Ante la ofensiva de Fidel Castro la respuesta estaba preparada. El Rey, en esta misma cena oficial ya mencionada, realizó una petición clara en favor de los derechos humanos y la democracia. Las palabras, habituales en todas las Cumbres de estas características, tenía esta vez un destinatario y un escenario muy particular: Fidel Castro y La Habana.

El martes por la mañana, ya en la recta final de la Cumbre, el Gobierno apuntó con precisión. El propio José María Aznar, en una durísima rueda de prensa llena de periodistas cubanos que más que preguntas hacían reproches, declaró que no se daban las condiciones para que los Reyes de España visitaran Cuba de forma oficial.

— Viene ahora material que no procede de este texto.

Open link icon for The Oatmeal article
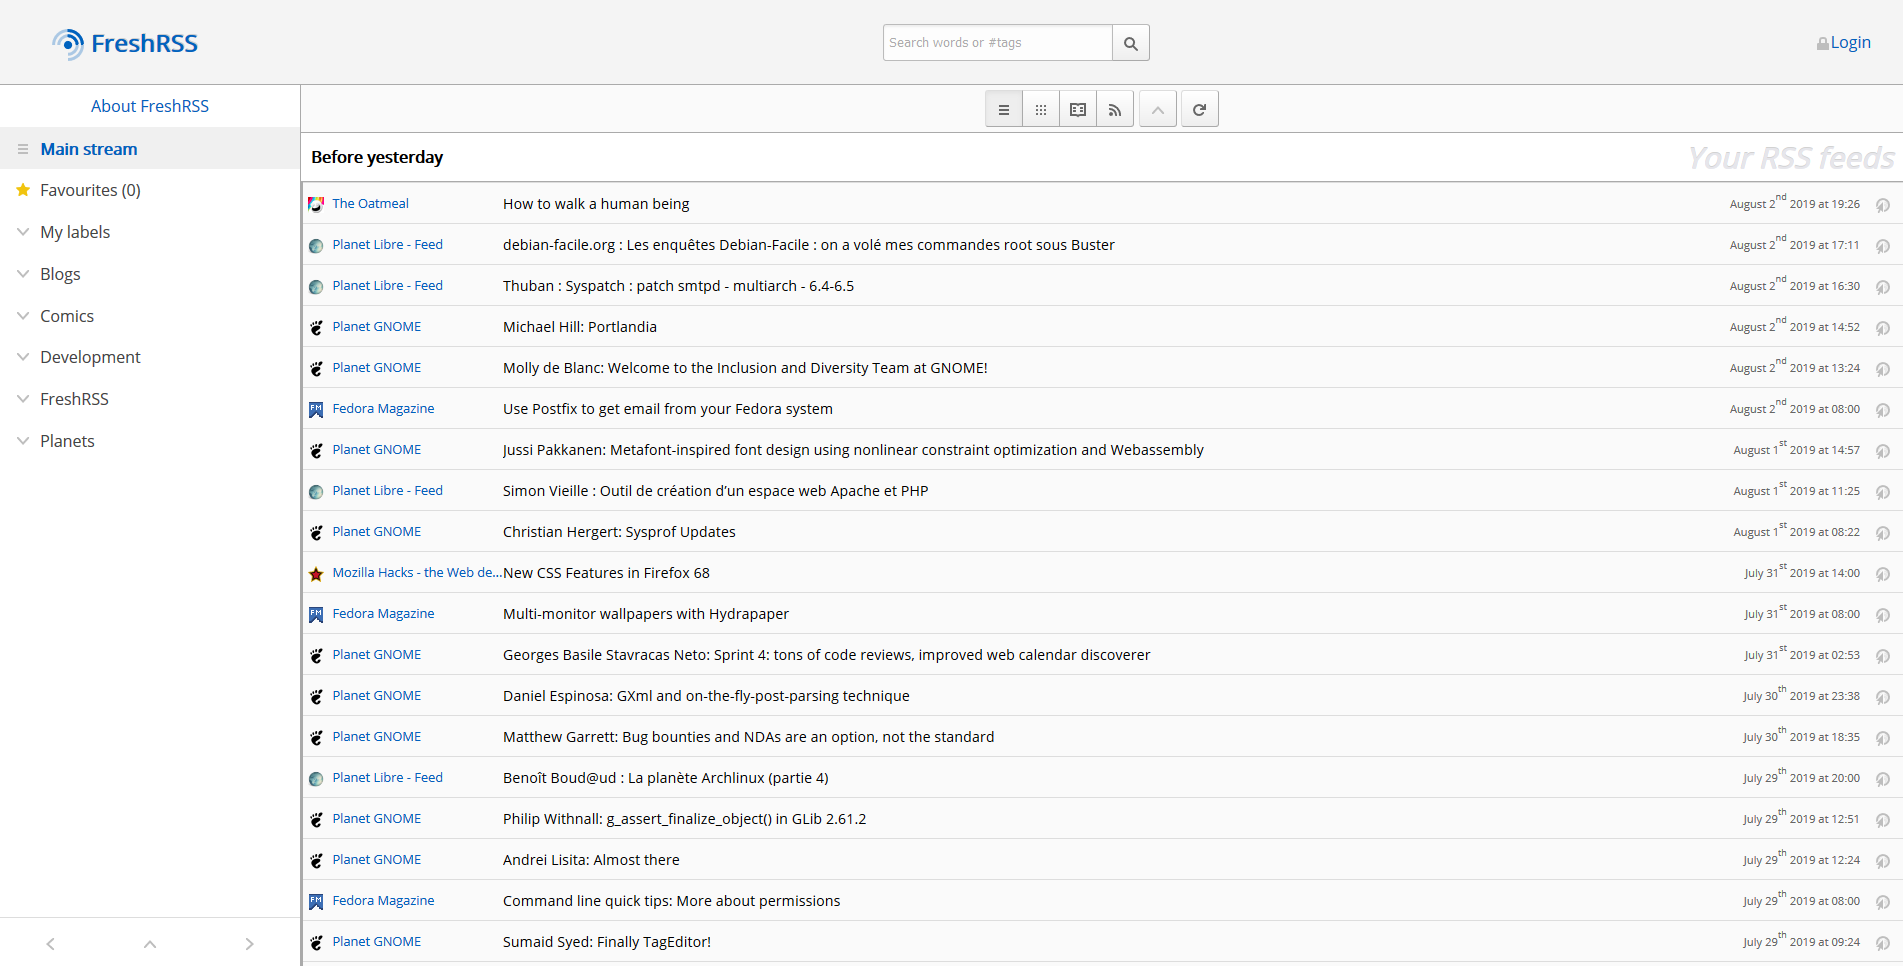Image resolution: width=1903 pixels, height=966 pixels. click(1883, 205)
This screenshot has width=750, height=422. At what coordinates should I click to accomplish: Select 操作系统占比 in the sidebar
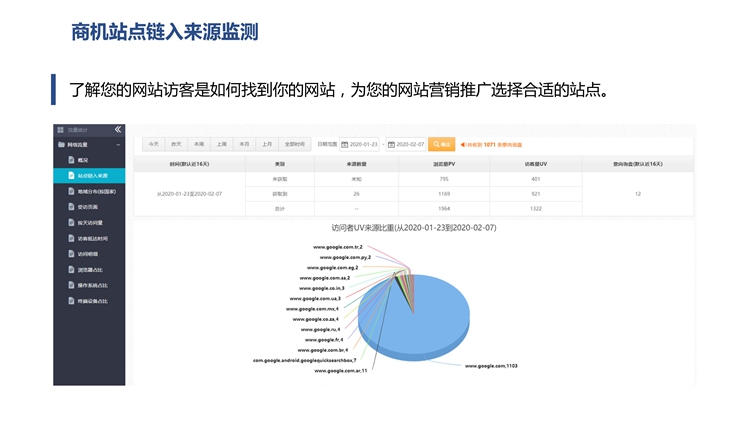click(x=93, y=285)
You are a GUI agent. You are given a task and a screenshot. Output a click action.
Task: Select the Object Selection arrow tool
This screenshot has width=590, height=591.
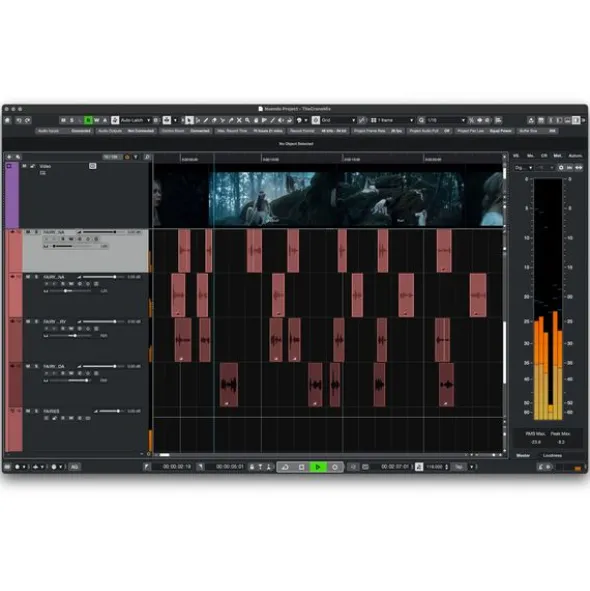(189, 120)
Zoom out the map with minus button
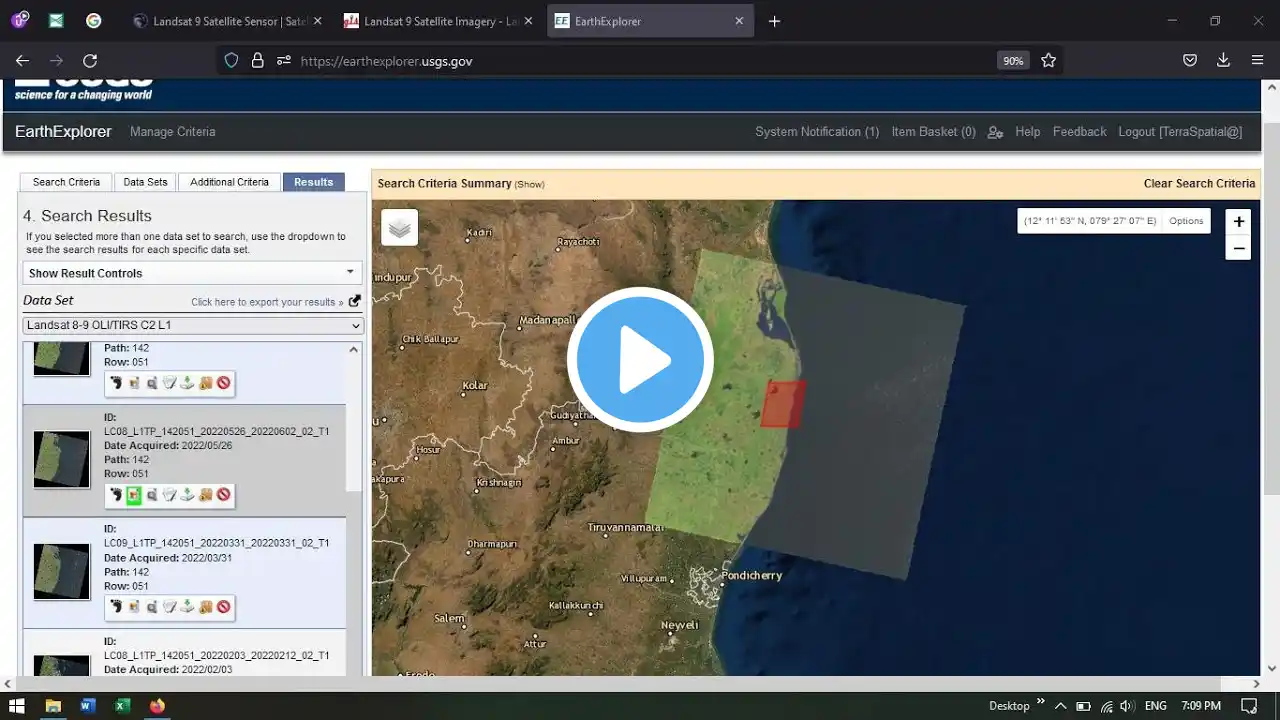1280x720 pixels. click(x=1238, y=248)
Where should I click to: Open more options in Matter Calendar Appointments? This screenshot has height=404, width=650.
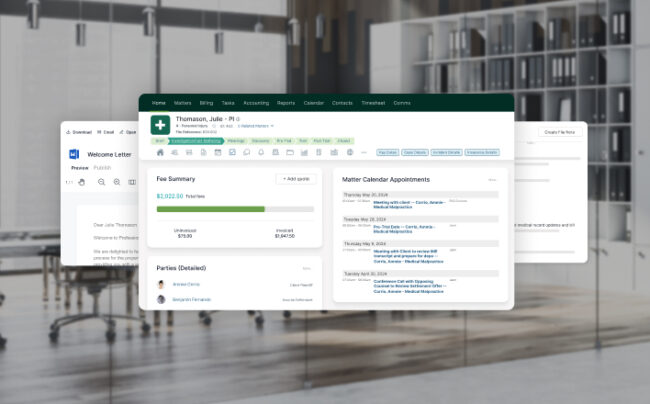click(492, 179)
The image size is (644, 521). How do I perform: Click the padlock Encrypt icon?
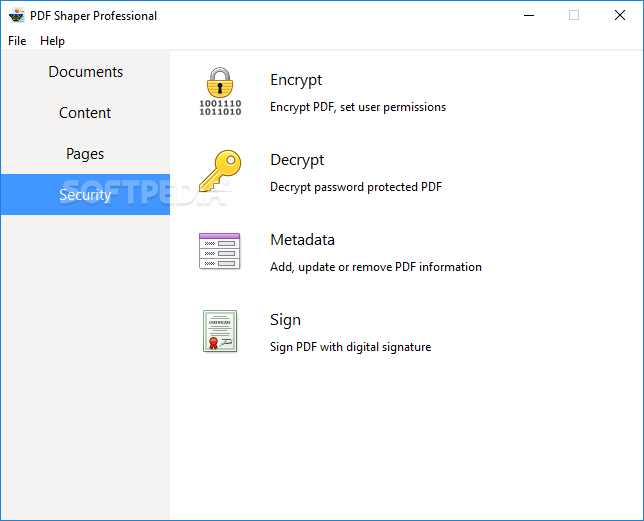(220, 91)
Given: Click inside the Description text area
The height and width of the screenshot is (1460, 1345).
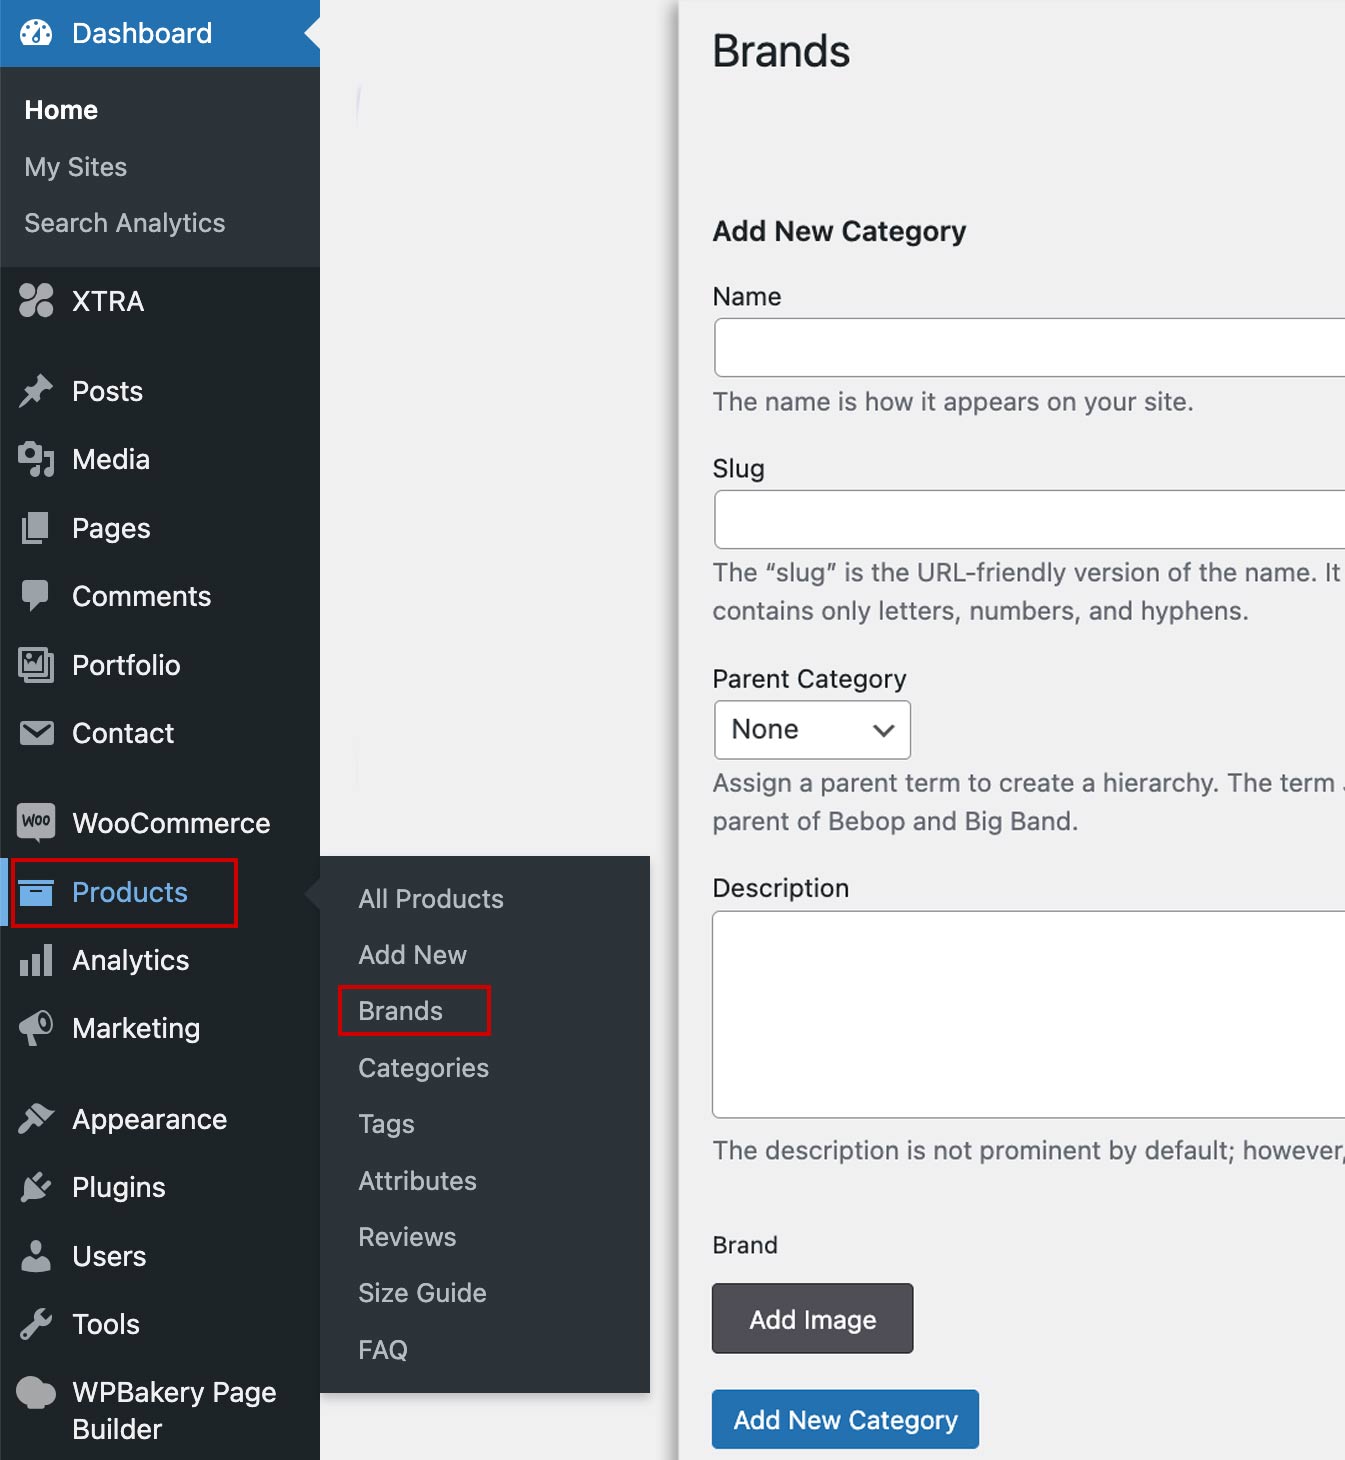Looking at the screenshot, I should coord(1028,1014).
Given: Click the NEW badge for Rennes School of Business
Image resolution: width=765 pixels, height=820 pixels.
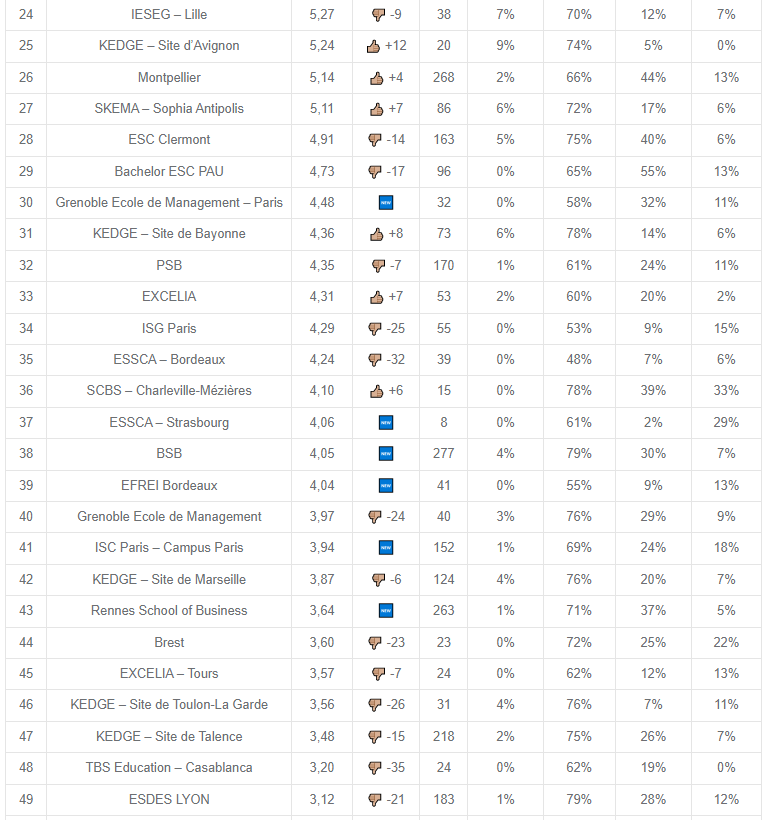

Los dos motivos en los que justificó la negativa fueron la utilización política de esa posible estancia y la inexistencia de la libertad de expresión, como había quedado de manifiesto en el relatado paseo por La Habana vieja.

Durante todo el acto, Aznar mantuvo de forma permanente un rostro impenetrable, frío, distante, muy expresivo de su distancia y su reticencia ante lo que había visto y escuchado en Cuba. Aznar, sobre todo, quiso dejar en La Habana un gesto de disgusto por el régimen castrista, sin resquicios para ninguna otra interpretación.

La escena final, la más conmovedora, tuvo lugar en los salones del hotel "Tryp Habana Libre". Llegados con cinco horas de antelación, unos tres mil españoles y sus familias esperaban a los Reyes de España y al presidente del Gobierno. En un ambiente cálido, centenares de inmigrantes llegados hacía décadas a la isla, se agolpaban para saludar a los anfitriones reales. Mucha gente, aunque, a decir verdad, menos de los previstos. La llegada, pasadas las ocho de la tarde, provoca una gran explosión de júbilo. En el escenario preparado para la ocasión, el Rey y la Reina responden durante varios minutos a los aplausos y a los vítores. Tres pasos más atrás se sitúa José María Aznar, acompañado por algunos miembros de su Gobierno. Ante la expectación general, Don Juan Carlos confiesa que los Reyes llevaban mucho tiempo esperando ese momento, pidió que Cuba se abriera a Cuba, y resonó su promesa: "Volveré".